URL shortening — a niche service that exploded into the mainstream along with Twitter — has suddenly become a hotly competitive market, with a handful of new offerings. Market leader Bit.ly, as well as TinyURL and scores of other smaller players, now have to contend with Google and Facebook.
The Google URL Shortener is currently available only in updated version of the Google Toolbar and FeedBurner.
Facebook reportedly is readying its own service for launch.
Bit.ly isn’t standing still; it just rolled out a new service called “Bit.ly Pro,” which allows publishers and bloggers to use their own short domain names to point to pages on their sites. As part of the initial beta program, Bit.ly is making custom URLs available to AOL, Associated Content, Bing, Clicker, The Daily Telegraph, foursquare, GDGT, Hot Potato, The Huffington Post, IGN, kickstarter, Meebo, MSN, /Message (Stowe Boyd), MTV Networks, The New York Times, OMGPOP, Oneforty.com, The Onion, Slideshare, Someecards, TechCrunch, The Wall Street Journal Digital Network — which includes WSJ.com and MarketWatch.com — and blogger Baratunde Thurston.
Facebook, Google and Bit.ly did not return calls from TechNewsWorld in time for publication.
Short and Safe?
Security and transparency are themes running through the Google and Bit.ly offerings. One of the attributes of the Google URL Shortener, for example is the fact that it is fast — and safe, claim Muthu Muthusrinivasan, Ben D’Angelo and Devin Mullins, software engineers at Google.
Google uses the same technology it employs for Web searches to automatically check for malicious sites that may be hidden by shortened URLs, and it issues warnings to users when they’re detected, according to a Google blog post by the three.
As for Bit.ly, the entire point of its new private label service is to provide transparency to readers. It’s easy to see that the short URL nyti.ms, for example, will point to the New York Times Web site.
There is a reason for this new focus on safety. URL shorteners have been identified an effective way for hackers to infiltrate social networking sites.
“Twitter’s 140-character limit and explosive growth put some rocket juice behind URL-shortening services and made these services an ideal breeding ground for hackers and cybercriminals,” Andrew Storms, director of security operations for nCircle, told TechNewsWorld.
“Twitter has proven to be an ideal tool for spreading a wide variety of spam and phishing scams, even though many Twitter users know that any shortened link can be malicious,” he said.
Hackers take advantage of the implicit trust users have in tweets, especially those coming from someone they know, according to Storms.
Sometimes it is a matter of curiosity overcoming common sense, he added. “Users, even though they know they shouldn’t, often click on the shortened links without checking to see where they are going.”
We hear about a new Twitter phishing scam almost daily, whether it’s via direct messaging or a shortened URL, Robert Siciliano, CEO of IDTheftSecurity.com, told TechNewsWorld. “A short URL that appears harmless can lead to malware or a spoofed site, rather than the destination you were expecting. Links to a picture can easily point towards a virus.”

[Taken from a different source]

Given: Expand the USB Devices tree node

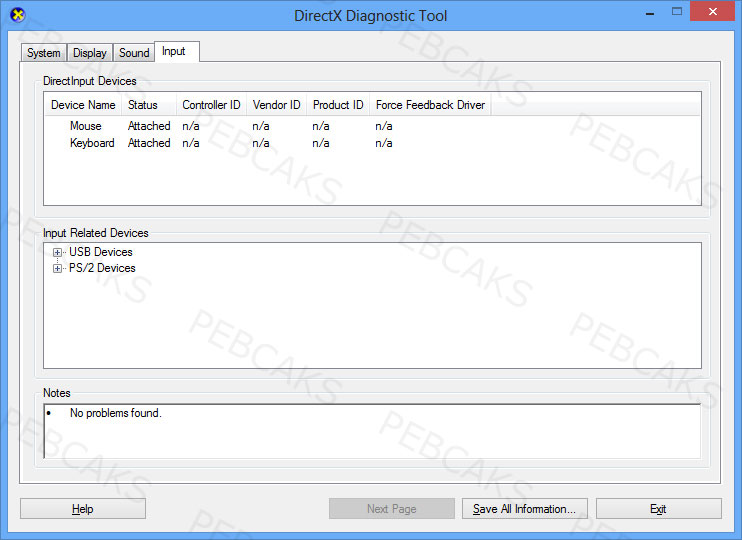Looking at the screenshot, I should 57,252.
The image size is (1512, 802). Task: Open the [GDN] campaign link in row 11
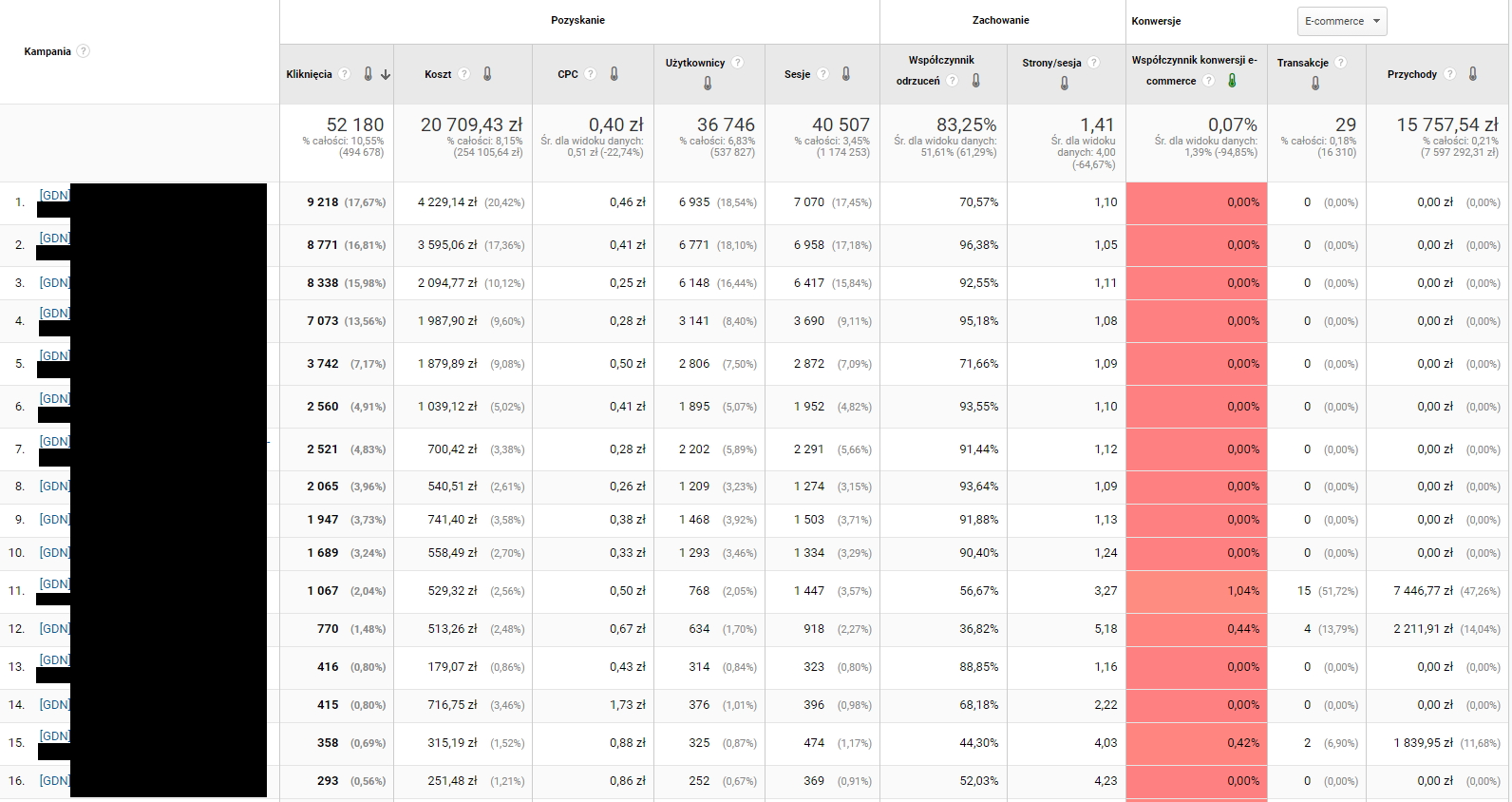click(x=54, y=583)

Using the new enhanced URL-shortening services may swap one set of problems for another, Wolfgang Kandek, CTO of Qualys, told TechNewsWorld.
Namely, the company that you use will know what your followers are clicking on. “This will allow companies to form a better picture of user behavior — no doubt part of the reason that Google and Facebook are working to launch their services in this area.”
Fears Overblown?
It may be that the security fears about shorteners are overblown — assuming the user has a security application in place, countered Michael Sutton, VP of security research at Zscaler.

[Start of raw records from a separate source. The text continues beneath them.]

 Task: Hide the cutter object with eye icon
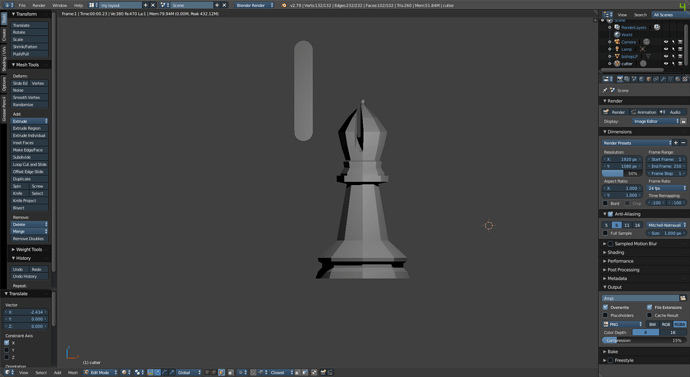[666, 63]
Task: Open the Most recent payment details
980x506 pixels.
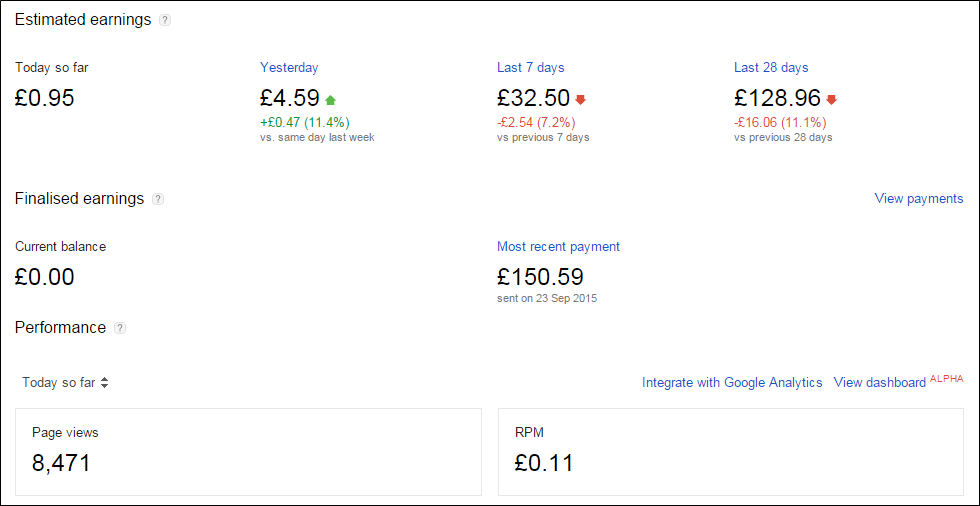Action: point(558,246)
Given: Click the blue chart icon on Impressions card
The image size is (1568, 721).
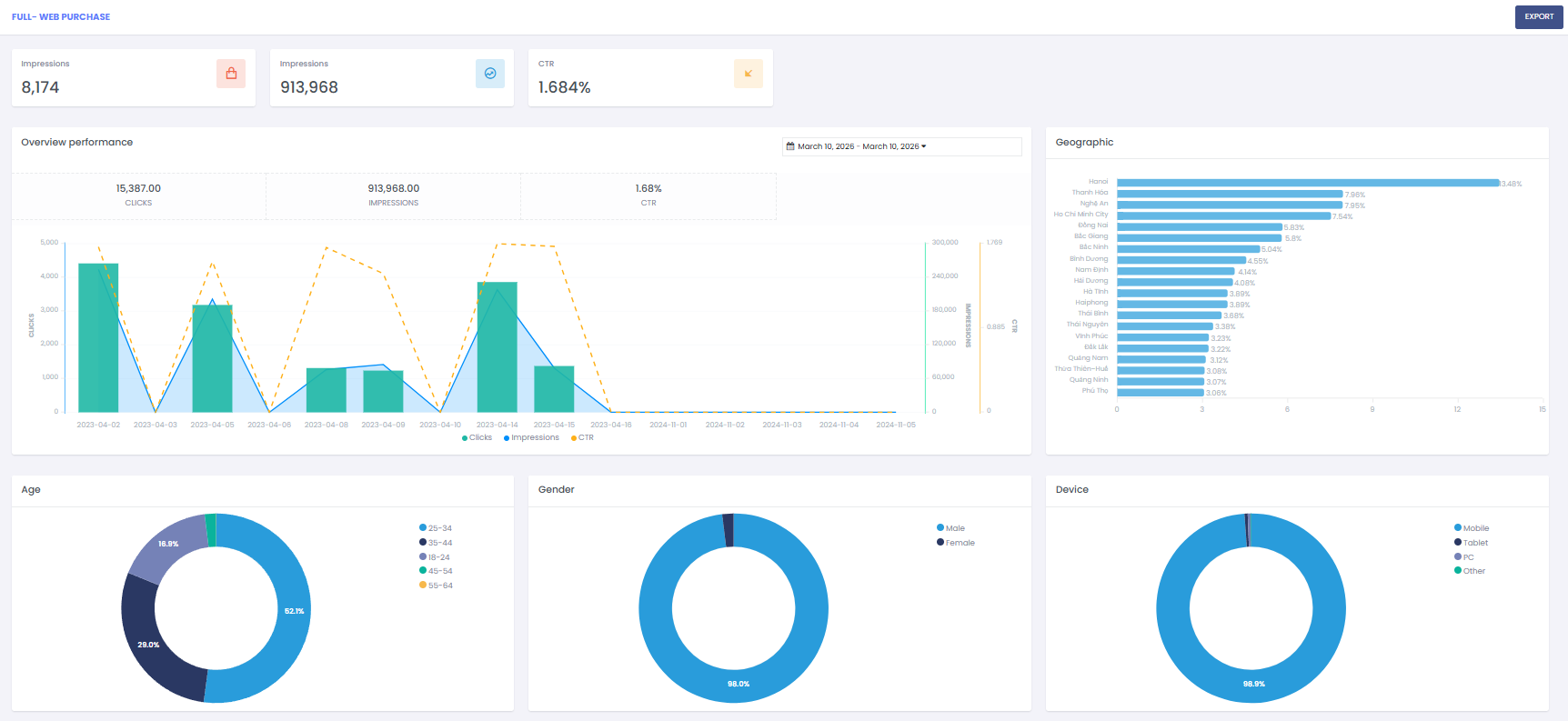Looking at the screenshot, I should (x=489, y=74).
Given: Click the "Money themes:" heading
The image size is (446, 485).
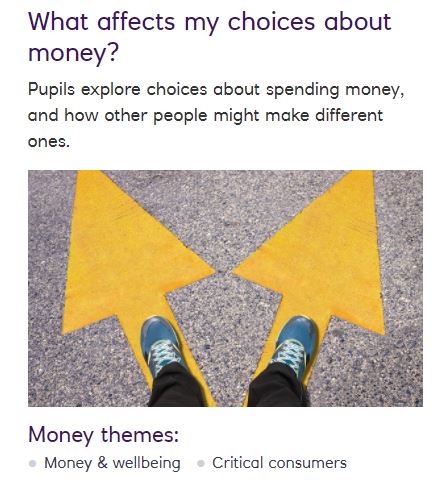Looking at the screenshot, I should pos(103,435).
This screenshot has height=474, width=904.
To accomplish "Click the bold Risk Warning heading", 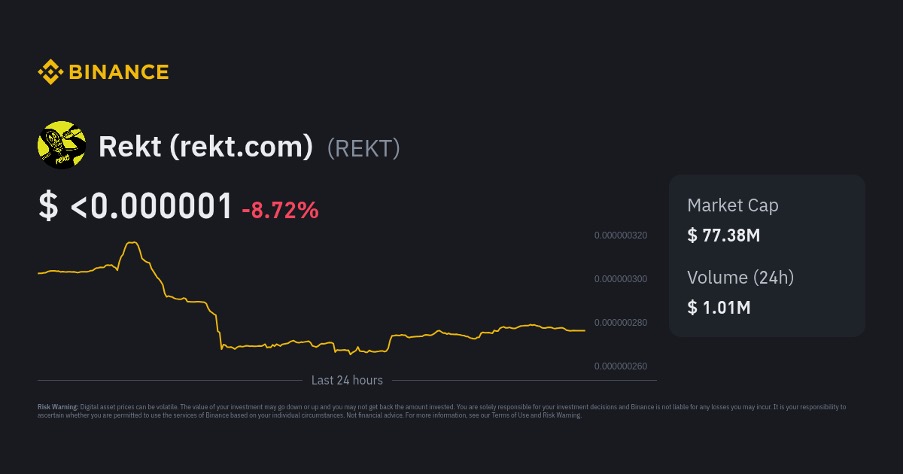I will point(57,407).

“Shorteners all work the same way,” he told TechNewsWorld. “Essentially, they map between an abbreviated URL to the real URL.”

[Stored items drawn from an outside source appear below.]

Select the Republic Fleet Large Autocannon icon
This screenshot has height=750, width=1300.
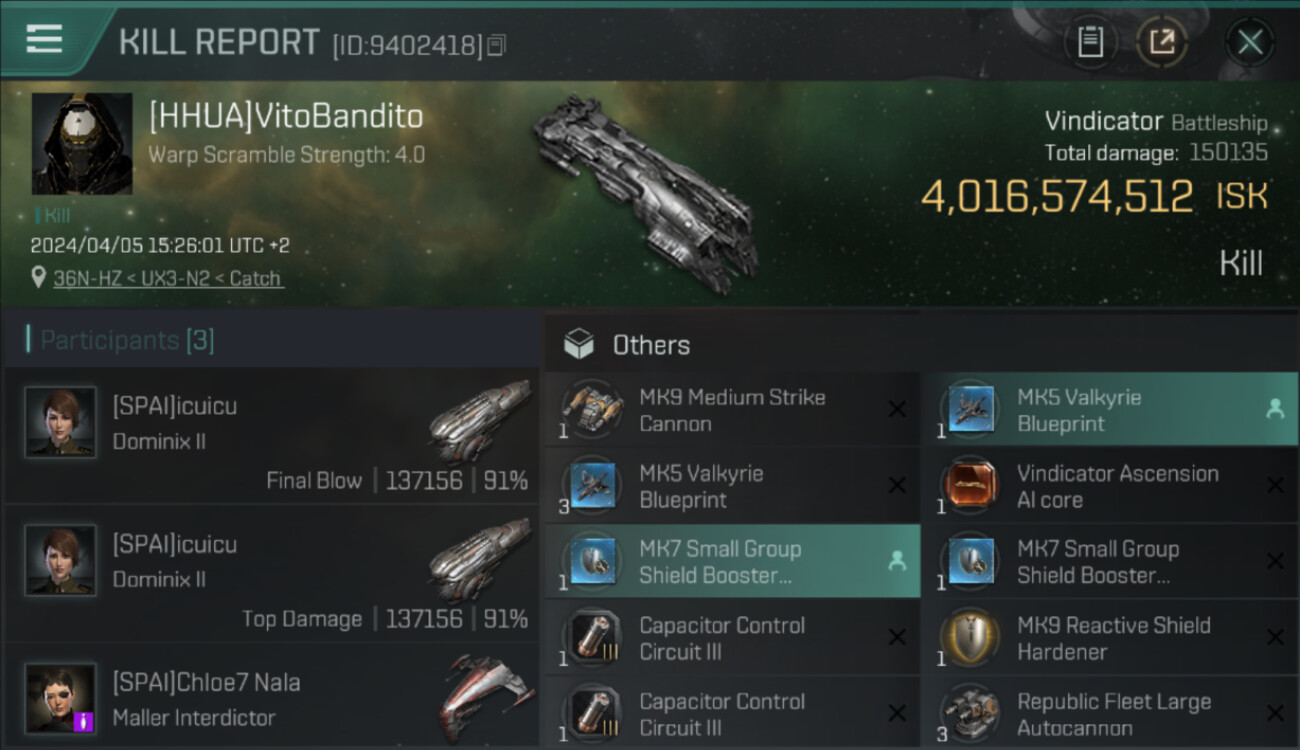[x=970, y=713]
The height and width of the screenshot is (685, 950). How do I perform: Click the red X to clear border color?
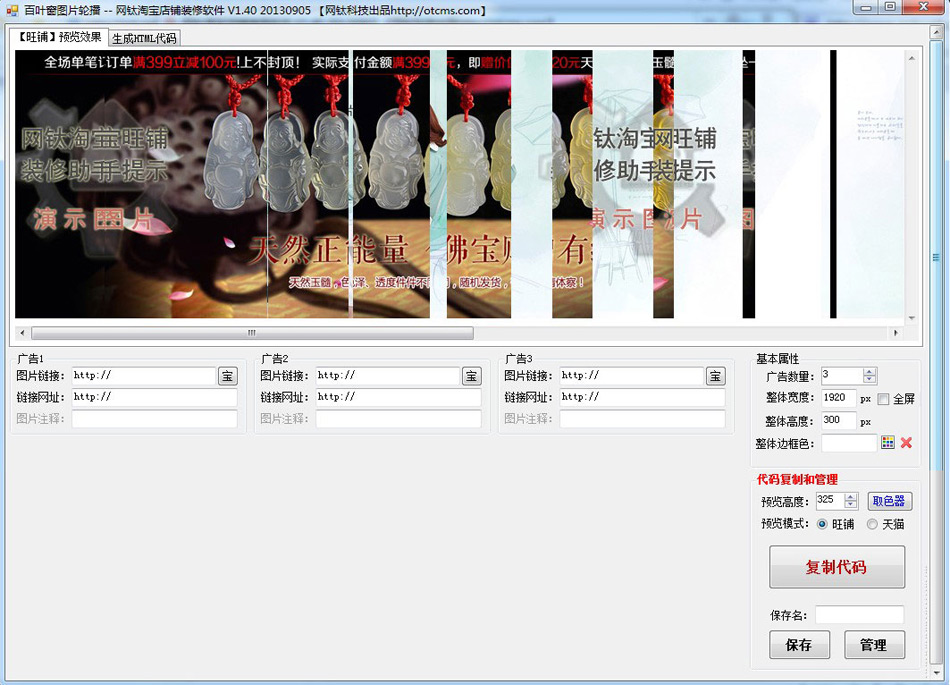906,443
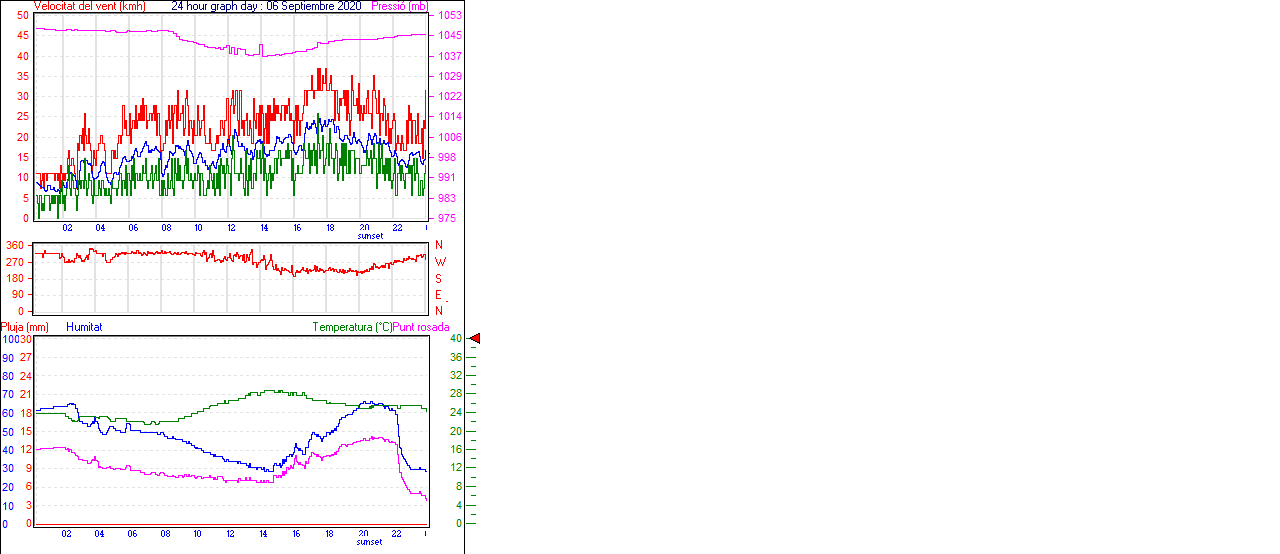Screen dimensions: 1280x554
Task: Click the 'E' wind direction label
Action: [x=438, y=295]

What happens is the user makes a request to the URL-shortening service. The service looks up the shortened URL to see which URL it points to, and then sends a redirect message to the user’s browser.
“That process is important to understand, because the user is still making a regular request just as if he or she had typed it into the URL bar,” Sutton explained.
“That is why I say there is a lot of hype circulating around URL shorteners. Yes, they can be used to obviate the final URL. But if there is a security application that is inspecting the traffic — including that final request sent — then it shouldn’t be a problem,” he explained.